• _What is needed_
Write the records out once more, so that nothing differs from the original.

[Records supplied — start]

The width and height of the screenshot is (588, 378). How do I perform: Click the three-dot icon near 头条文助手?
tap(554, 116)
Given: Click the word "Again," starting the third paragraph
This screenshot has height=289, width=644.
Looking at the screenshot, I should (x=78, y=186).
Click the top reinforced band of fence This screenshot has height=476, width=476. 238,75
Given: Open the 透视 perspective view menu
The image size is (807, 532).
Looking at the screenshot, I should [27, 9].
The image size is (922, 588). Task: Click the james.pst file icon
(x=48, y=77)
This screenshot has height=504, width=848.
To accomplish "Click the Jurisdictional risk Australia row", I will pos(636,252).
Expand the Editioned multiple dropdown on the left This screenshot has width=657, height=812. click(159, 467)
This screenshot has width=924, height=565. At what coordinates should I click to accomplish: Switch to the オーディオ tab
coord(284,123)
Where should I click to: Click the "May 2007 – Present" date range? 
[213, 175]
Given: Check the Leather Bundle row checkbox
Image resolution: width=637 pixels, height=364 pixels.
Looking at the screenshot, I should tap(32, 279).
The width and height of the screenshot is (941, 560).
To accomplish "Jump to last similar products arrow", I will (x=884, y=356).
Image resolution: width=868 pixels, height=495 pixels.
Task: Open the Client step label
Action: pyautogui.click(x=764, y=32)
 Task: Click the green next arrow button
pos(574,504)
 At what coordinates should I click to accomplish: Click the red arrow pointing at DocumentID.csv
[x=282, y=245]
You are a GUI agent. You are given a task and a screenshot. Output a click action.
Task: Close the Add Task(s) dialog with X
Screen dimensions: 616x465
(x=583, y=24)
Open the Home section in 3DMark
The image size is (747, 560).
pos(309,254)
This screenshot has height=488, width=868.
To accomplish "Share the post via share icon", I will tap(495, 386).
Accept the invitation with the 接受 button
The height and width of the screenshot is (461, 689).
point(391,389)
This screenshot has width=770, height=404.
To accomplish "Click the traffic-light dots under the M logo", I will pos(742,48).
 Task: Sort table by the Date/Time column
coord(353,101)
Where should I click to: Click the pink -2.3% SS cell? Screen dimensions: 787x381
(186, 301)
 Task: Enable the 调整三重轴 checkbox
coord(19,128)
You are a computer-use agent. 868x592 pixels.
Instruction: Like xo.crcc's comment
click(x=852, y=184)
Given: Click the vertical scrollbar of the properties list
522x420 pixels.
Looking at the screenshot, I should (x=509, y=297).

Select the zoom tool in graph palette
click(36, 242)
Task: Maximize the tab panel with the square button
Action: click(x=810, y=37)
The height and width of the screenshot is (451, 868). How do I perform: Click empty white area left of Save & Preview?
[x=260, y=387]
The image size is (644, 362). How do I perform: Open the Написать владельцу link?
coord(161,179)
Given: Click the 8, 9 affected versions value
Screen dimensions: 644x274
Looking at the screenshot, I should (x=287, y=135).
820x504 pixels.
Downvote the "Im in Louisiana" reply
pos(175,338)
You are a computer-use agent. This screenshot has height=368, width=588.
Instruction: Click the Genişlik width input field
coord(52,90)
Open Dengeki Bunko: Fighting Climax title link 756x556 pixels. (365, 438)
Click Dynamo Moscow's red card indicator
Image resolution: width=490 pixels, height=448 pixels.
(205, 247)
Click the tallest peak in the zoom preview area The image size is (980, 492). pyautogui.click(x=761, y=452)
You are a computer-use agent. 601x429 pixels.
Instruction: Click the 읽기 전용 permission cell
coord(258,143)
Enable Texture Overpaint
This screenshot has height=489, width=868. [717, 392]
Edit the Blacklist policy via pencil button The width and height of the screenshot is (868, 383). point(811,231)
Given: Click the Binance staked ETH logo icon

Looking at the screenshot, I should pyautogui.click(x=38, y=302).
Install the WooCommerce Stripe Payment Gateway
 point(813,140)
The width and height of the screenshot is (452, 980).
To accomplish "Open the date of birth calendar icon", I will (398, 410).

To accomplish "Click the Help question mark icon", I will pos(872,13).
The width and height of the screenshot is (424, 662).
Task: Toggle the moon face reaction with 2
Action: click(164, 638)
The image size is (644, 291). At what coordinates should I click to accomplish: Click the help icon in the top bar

[Records supplied — finish]

• _Task output_
The width and height of the screenshot is (588, 378). How do I perform: Click the three-dot icon near 头条文助手?
tap(554, 116)
Given: Click the word "Again," starting the third paragraph
This screenshot has height=289, width=644.
Looking at the screenshot, I should (x=78, y=186).
Click the top reinforced band of fence This screenshot has height=476, width=476. 238,75
Given: Open the 透视 perspective view menu
The image size is (807, 532).
Looking at the screenshot, I should [27, 9].
The image size is (922, 588). Task: Click the james.pst file icon
(x=48, y=77)
This screenshot has height=504, width=848.
To accomplish "Click the Jurisdictional risk Australia row", I will pos(636,252).
Expand the Editioned multiple dropdown on the left This screenshot has width=657, height=812. click(159, 467)
This screenshot has width=924, height=565. At what coordinates should I click to accomplish: Switch to the オーディオ tab
coord(284,123)
Where should I click to: Click the "May 2007 – Present" date range? 
[213, 175]
Given: Check the Leather Bundle row checkbox
Image resolution: width=637 pixels, height=364 pixels.
Looking at the screenshot, I should tap(32, 279).
The width and height of the screenshot is (941, 560).
To accomplish "Jump to last similar products arrow", I will (x=884, y=356).
Image resolution: width=868 pixels, height=495 pixels.
Task: Open the Client step label
Action: pyautogui.click(x=764, y=32)
 Task: Click the green next arrow button
pos(574,504)
 At what coordinates should I click to accomplish: Click the red arrow pointing at DocumentID.csv
[x=282, y=245]
You are a GUI agent. You are given a task and a screenshot. Output a click action.
Task: Close the Add Task(s) dialog with X
Screen dimensions: 616x465
(x=583, y=24)
Open the Home section in 3DMark
The image size is (747, 560).
pos(309,254)
This screenshot has height=488, width=868.
To accomplish "Share the post via share icon", I will tap(495, 386).
Accept the invitation with the 接受 button
The height and width of the screenshot is (461, 689).
point(391,389)
This screenshot has width=770, height=404.
To accomplish "Click the traffic-light dots under the M logo", I will pos(742,48).
 Task: Sort table by the Date/Time column
coord(353,101)
Where should I click to: Click the pink -2.3% SS cell? Screen dimensions: 787x381
(186, 301)
 Task: Enable the 调整三重轴 checkbox
coord(19,128)
You are a computer-use agent. 868x592 pixels.
Instruction: Like xo.crcc's comment
click(x=852, y=184)
Given: Click the vertical scrollbar of the properties list
522x420 pixels.
Looking at the screenshot, I should (x=509, y=297).

Select the zoom tool in graph palette
click(36, 242)
Task: Maximize the tab panel with the square button
Action: click(x=810, y=37)
The height and width of the screenshot is (451, 868). How do I perform: Click empty white area left of Save & Preview?
[x=260, y=387]
The image size is (644, 362). How do I perform: Open the Написать владельцу link?
coord(161,179)
Given: Click the 8, 9 affected versions value
Screen dimensions: 644x274
Looking at the screenshot, I should (x=287, y=135).
820x504 pixels.
Downvote the "Im in Louisiana" reply
pos(175,338)
You are a computer-use agent. This screenshot has height=368, width=588.
Instruction: Click the Genişlik width input field
coord(52,90)
Open Dengeki Bunko: Fighting Climax title link 756x556 pixels. (365, 438)
Click Dynamo Moscow's red card indicator
Image resolution: width=490 pixels, height=448 pixels.
(205, 247)
Click the tallest peak in the zoom preview area The image size is (980, 492). pyautogui.click(x=761, y=452)
You are a computer-use agent. 601x429 pixels.
Instruction: Click the 읽기 전용 permission cell
coord(258,143)
Enable Texture Overpaint
This screenshot has height=489, width=868. [717, 392]
Edit the Blacklist policy via pencil button The width and height of the screenshot is (868, 383). point(811,231)
Given: Click the Binance staked ETH logo icon

Looking at the screenshot, I should pyautogui.click(x=38, y=302).
Install the WooCommerce Stripe Payment Gateway
 point(813,140)
The width and height of the screenshot is (452, 980).
To accomplish "Open the date of birth calendar icon", I will (398, 410).

To accomplish "Click the Help question mark icon", I will pos(872,13).
The width and height of the screenshot is (424, 662).
Task: Toggle the moon face reaction with 2
Action: click(164, 638)
The image size is (644, 291). At what coordinates should I click to accomplish: Click the help icon in the top bar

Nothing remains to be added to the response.